# [Work instructions]
Look below for the line containing "Instruction: Choose the Zvuk a video category", then write out that line and every line after it to the end, exactly, minus the pictures.

(Stored data entries)
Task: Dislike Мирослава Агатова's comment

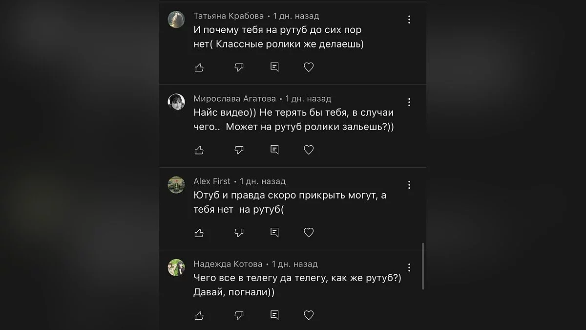Action: click(x=239, y=150)
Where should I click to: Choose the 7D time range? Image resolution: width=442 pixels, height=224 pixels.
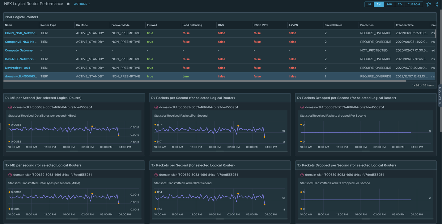400,4
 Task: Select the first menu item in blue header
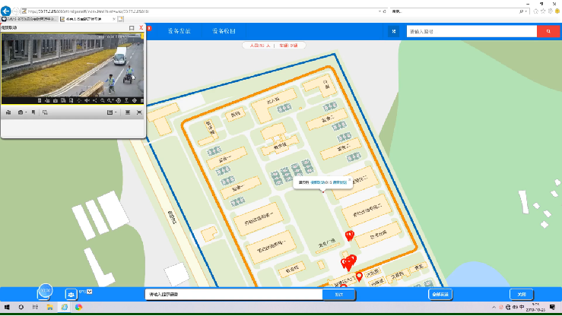(178, 31)
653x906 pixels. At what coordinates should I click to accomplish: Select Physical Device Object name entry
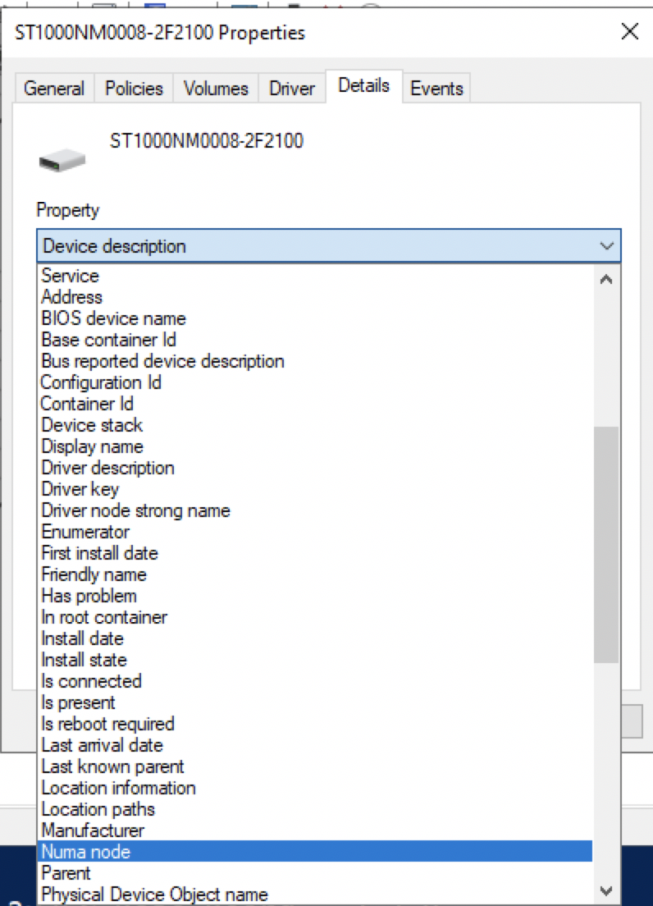315,895
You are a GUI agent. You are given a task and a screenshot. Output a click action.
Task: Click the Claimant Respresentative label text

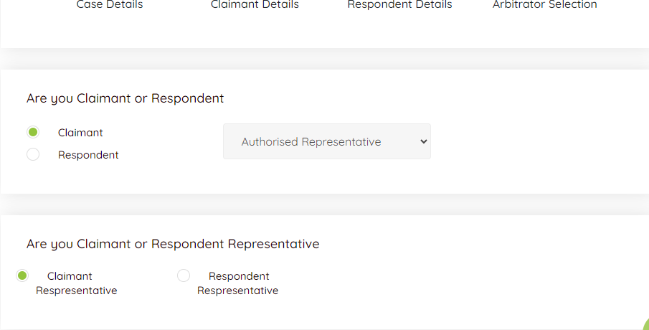[x=76, y=283]
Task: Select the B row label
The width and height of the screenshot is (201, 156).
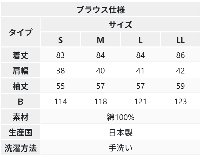Action: (x=21, y=102)
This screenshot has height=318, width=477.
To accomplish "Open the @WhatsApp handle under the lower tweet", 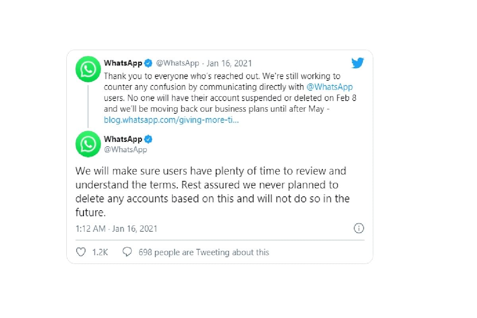I will click(x=126, y=149).
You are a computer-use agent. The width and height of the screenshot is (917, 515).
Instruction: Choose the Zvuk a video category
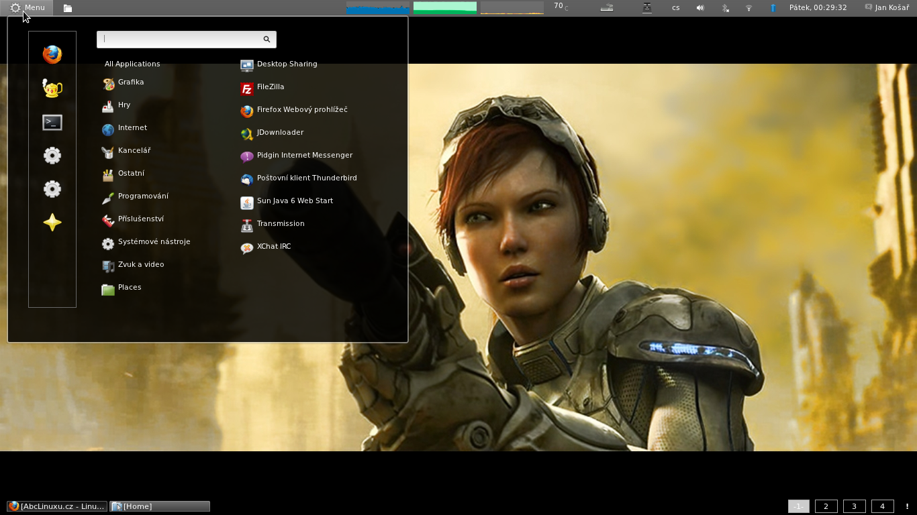[x=140, y=265]
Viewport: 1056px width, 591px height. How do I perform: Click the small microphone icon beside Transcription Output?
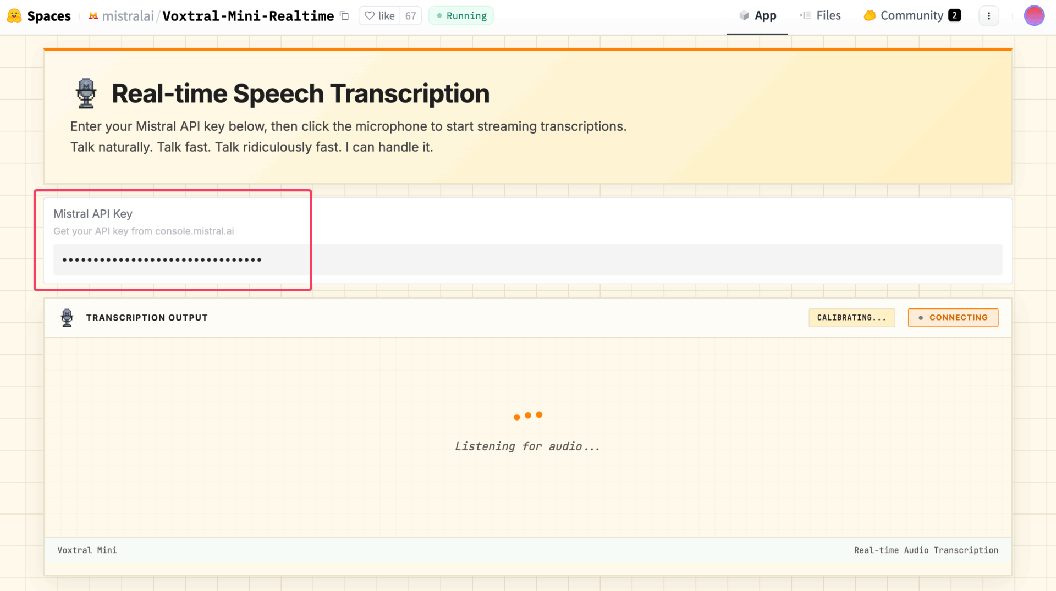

# [Solution to the problem]
Instruction: Choose the Zvuk a video category
[x=140, y=265]
Viewport: 1056px width, 591px height. How do I perform: Click the small microphone icon beside Transcription Output?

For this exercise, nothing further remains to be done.